Compound 2 is a potential precursor for preparing aminosilanetrithiol. As expected, treatment of 2 with MeCOOH easily produced RSi(SH)₃ (5) as colorless crystals in 40% yield (Scheme 2). The alternative use of CF₃COOH, C₆H₅COOH, or p-MeC₆H₄SO₃H is also possible but does not improve the yield.¹⁸ Compound 5 is air and moisture sensitive. It has a melting point of 154 °C, indicative of good thermal stability. In addition, 5 exhibits good solubility in common organic solvents such as n-hexane, toluene, diethyl ether, THF, and chlorinated hydrocarbons. The ¹H NMR spectrum of 5 clearly shows the SH proton resonance at δ 1.18 ppm, which is comparable to those found in Tbt(Mes)Si(SH)₂ and Tbt(Mes)Si(OH)SH (0.87–1.18 ppm).⁸ The SiS silicon resonance (2.7 ppm) is remarkably lowfield shifted even to a positive value in contrast to those of the SiO ones of the organosilanetriols (−40 to −90 ppm).^3d,13 A strong SH absorption band is observed at [small nu, Greek, tilde] 2543 cm⁻¹ in the IR spectrum.

Scheme 2 Synthesis and the crystal structure of 5.

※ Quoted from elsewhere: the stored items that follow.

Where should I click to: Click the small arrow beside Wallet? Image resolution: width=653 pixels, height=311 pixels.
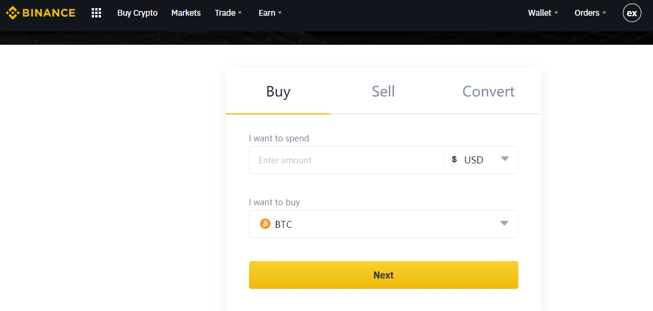tap(556, 13)
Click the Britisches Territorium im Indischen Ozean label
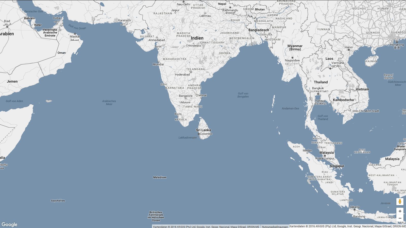This screenshot has height=228, width=406. (x=156, y=216)
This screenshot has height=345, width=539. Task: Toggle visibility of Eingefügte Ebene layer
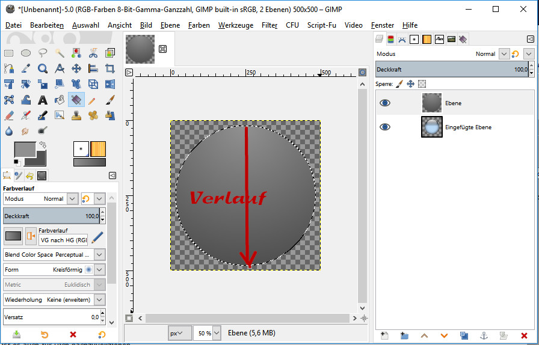click(385, 127)
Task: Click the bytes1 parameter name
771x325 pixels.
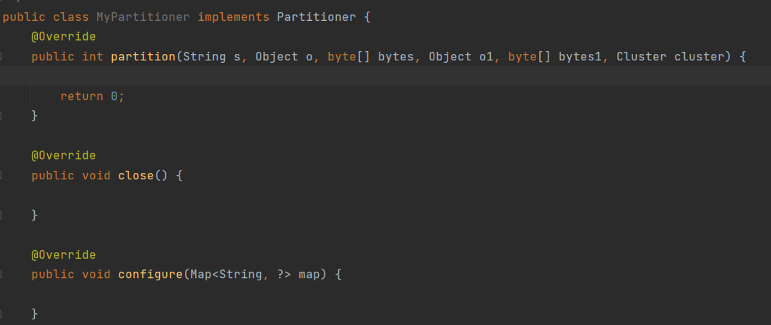Action: point(580,56)
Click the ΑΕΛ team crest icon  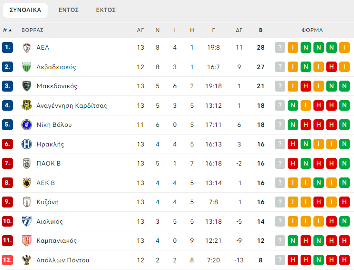click(27, 48)
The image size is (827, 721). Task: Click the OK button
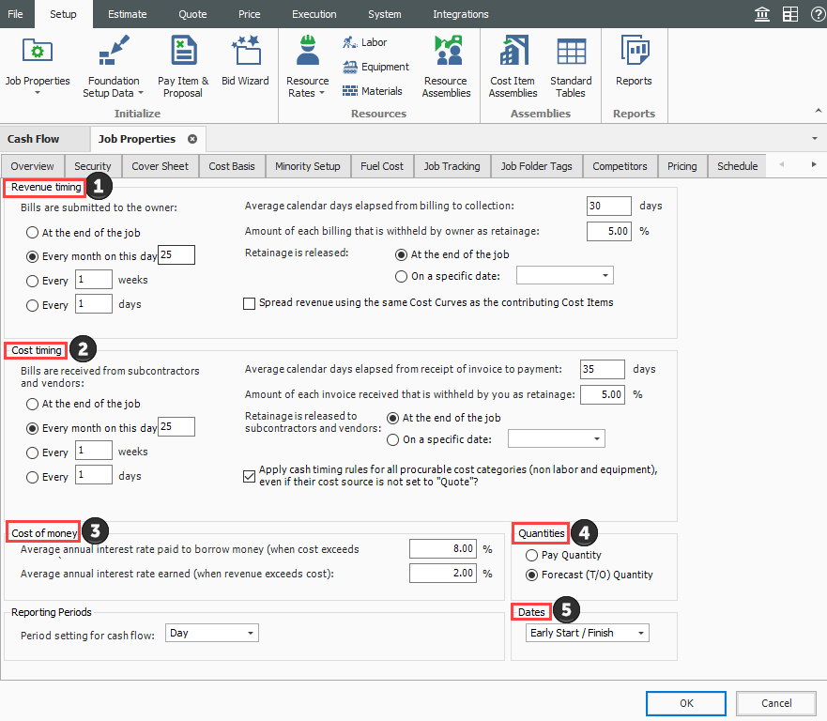685,703
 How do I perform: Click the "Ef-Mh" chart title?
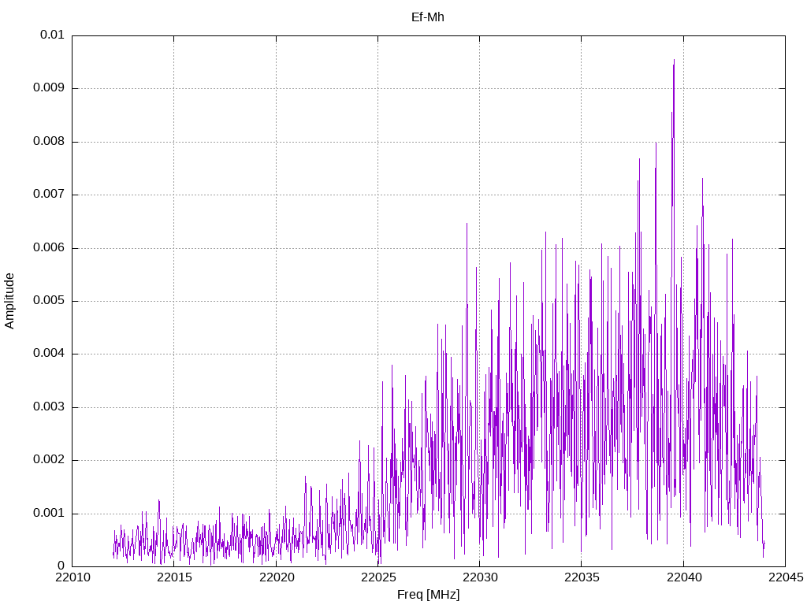click(428, 17)
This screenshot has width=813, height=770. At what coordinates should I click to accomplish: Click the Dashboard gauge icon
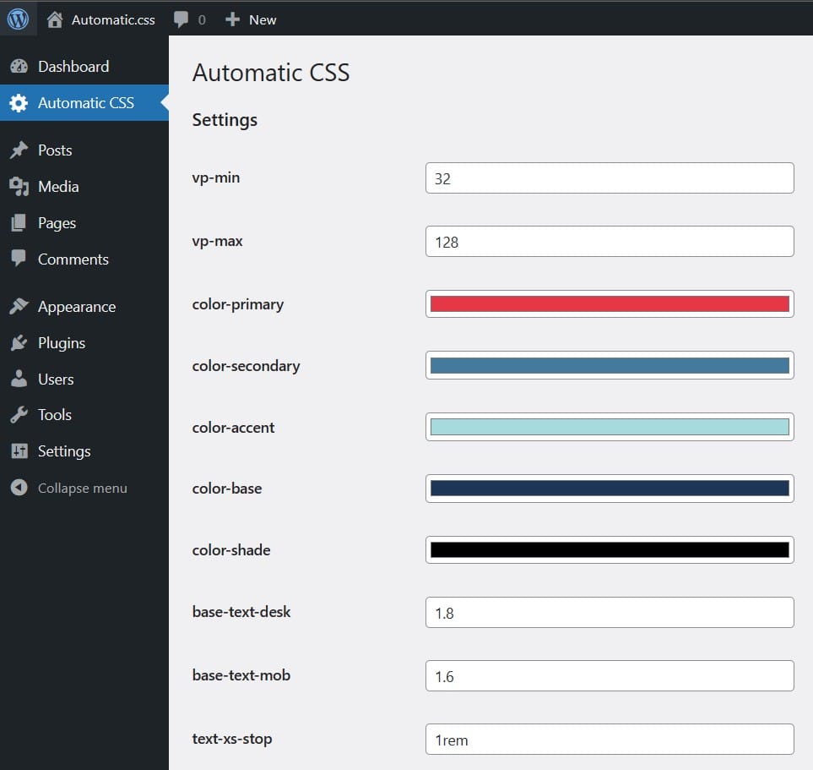[19, 67]
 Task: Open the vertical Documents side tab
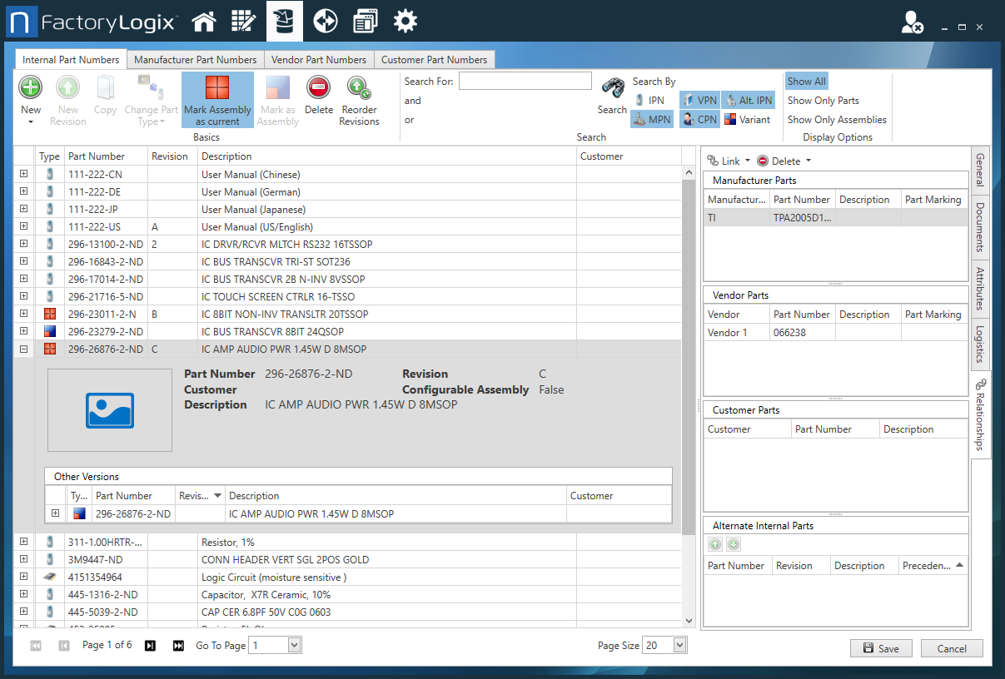(x=980, y=226)

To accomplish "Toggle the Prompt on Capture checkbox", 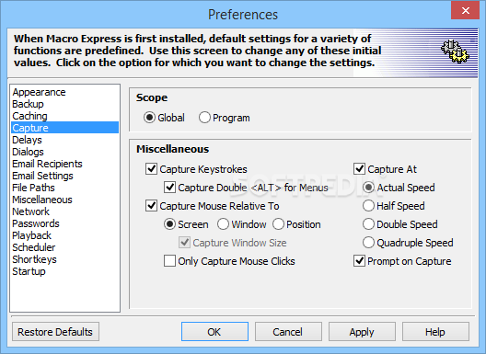I will (359, 261).
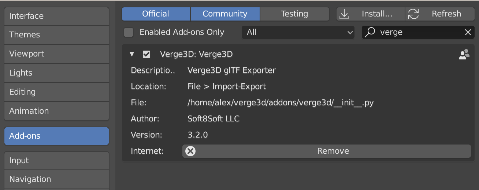Viewport: 479px width, 190px height.
Task: Toggle the Community support level filter
Action: coord(225,14)
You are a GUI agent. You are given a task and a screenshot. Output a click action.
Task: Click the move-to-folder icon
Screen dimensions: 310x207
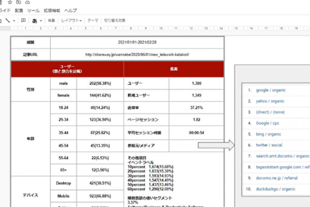(x=19, y=2)
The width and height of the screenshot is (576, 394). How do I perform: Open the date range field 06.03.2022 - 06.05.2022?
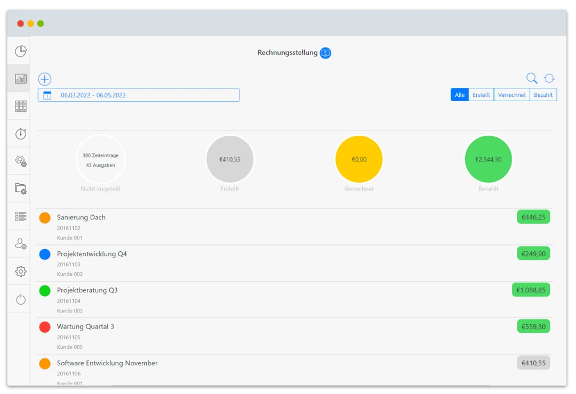139,95
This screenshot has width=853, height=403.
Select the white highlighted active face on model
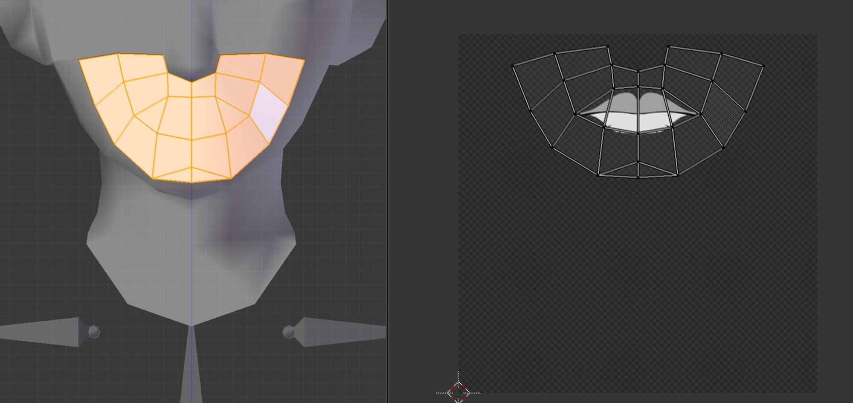(269, 112)
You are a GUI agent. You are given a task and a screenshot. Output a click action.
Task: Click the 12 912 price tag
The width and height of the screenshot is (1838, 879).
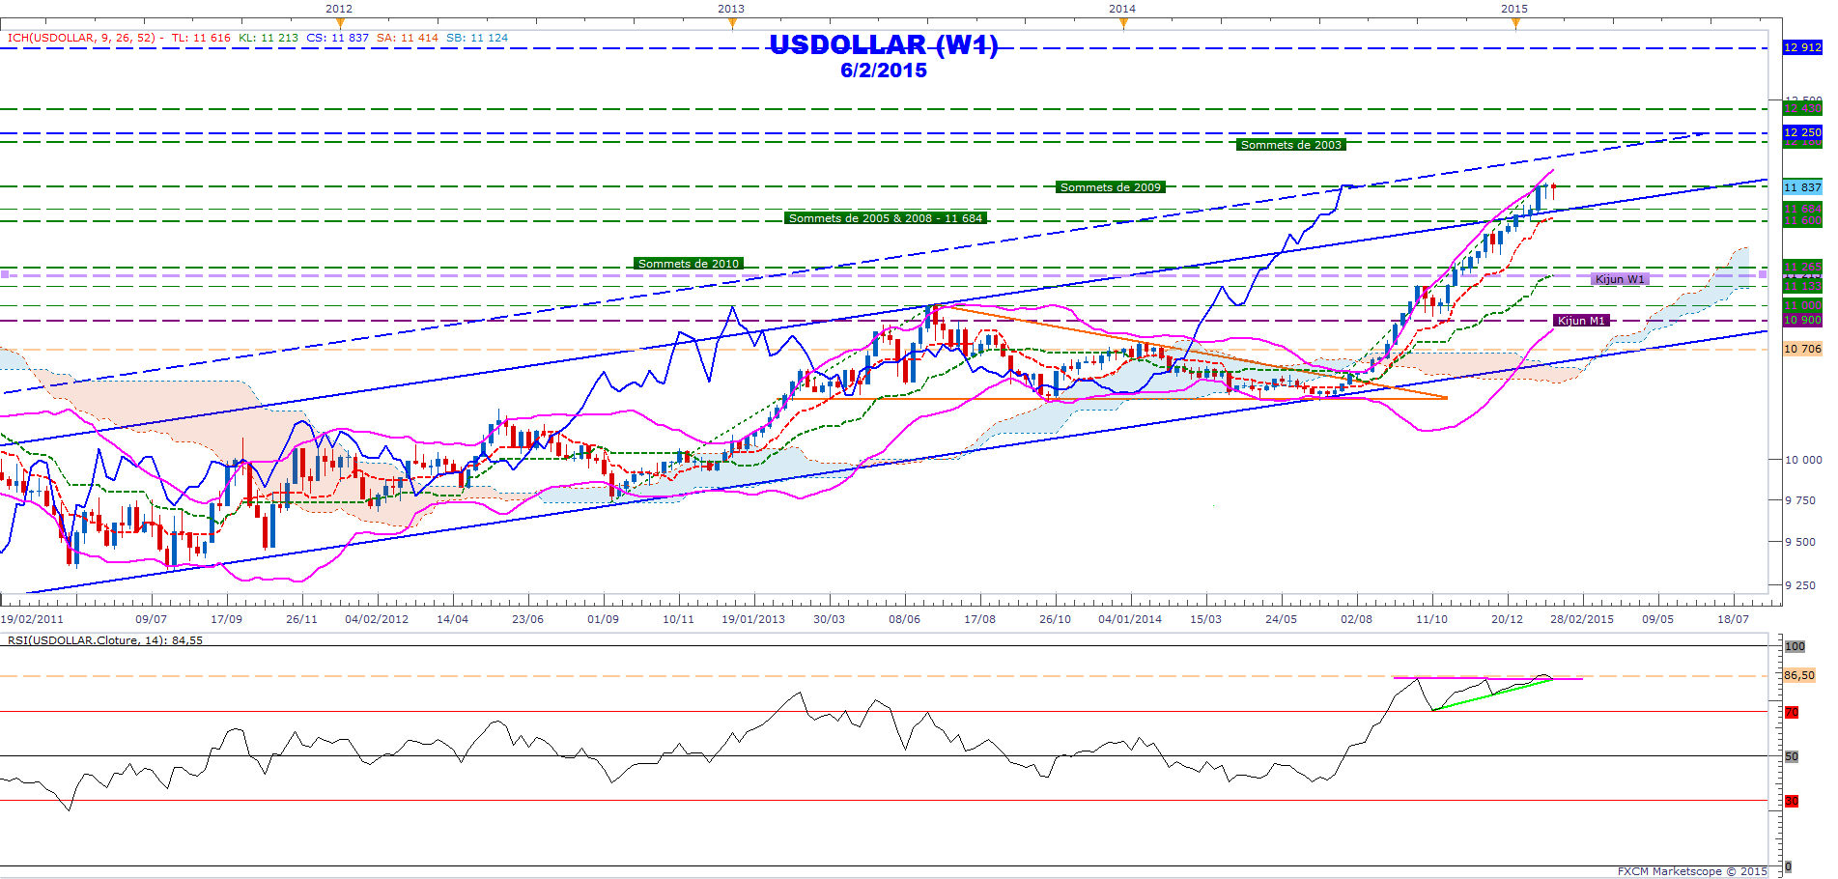pyautogui.click(x=1801, y=47)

The structural analysis unambiguously reveals 5 to be a monomeric molecule (Scheme 2). However, the refinements indicate a severe disorder for the N-bonded SiMe₃ and Si(SH)₃ groups which are pseudo-symmetrically arranged along the N–C_aryl axis, although the Me and SH groups show different appearances (see Fig. S4 in the ESI†). Treatment with a splitting mode results in a setting of the related bond lengths (Si–S, 2.10–2.25 ± 0.01; Si–C, 1.86 ± 0.01; Si_SiMe3–N, 1.76 ± 0.01; Si_SiS–N, 1.72 ± 0.01; S–H, 1.35 ± 0.03 Å) on the basis of the reported coordinate data. The final refinement gives convergence with bond parameters (Si–S, 2.101(8)–2.110(7) Å; S–H, 1.31–1.34(3) Å; ∠Si–S–H, 94(4)–109(2)°) comparable to those found in Tbt(Mes)Si(SH)₂, Tbt(Mes)Si(OH)SH,⁸ and LSi[Ni(CO)₃]SH⁹ as well as in the predicted [Si(SH)₃]⁺.^2a

To further understand the bonding matrix of compound 5, we carried out quantum chemical calculations on the basis of density functional theory (DFT). By optimizing the geometry of the molecule 5 at the M06-2X/def2-TZVPP level,¹⁹ the general structure (Fig. S6, ESI†) calculated is basically in agreement with the results obtained by the X-ray structural analysis (Fig. S4, ESI†). The Si_Si(SH)3–N distance (1.712 Å) is computed to be ca. 0.020 Å longer than the experimental value while the Si_SiMe3–N one (1.774 Å) is 0.014 Å shorter. Both the experimental and theoretical values are significantly shorter than the Si–N standard value (1.87 Å).²⁰ The experimental Si–S bond lengths range from 2.101(8) to 2.110(7) Å, which are a little shorter than the calculated distances (2.139–2.147 Å).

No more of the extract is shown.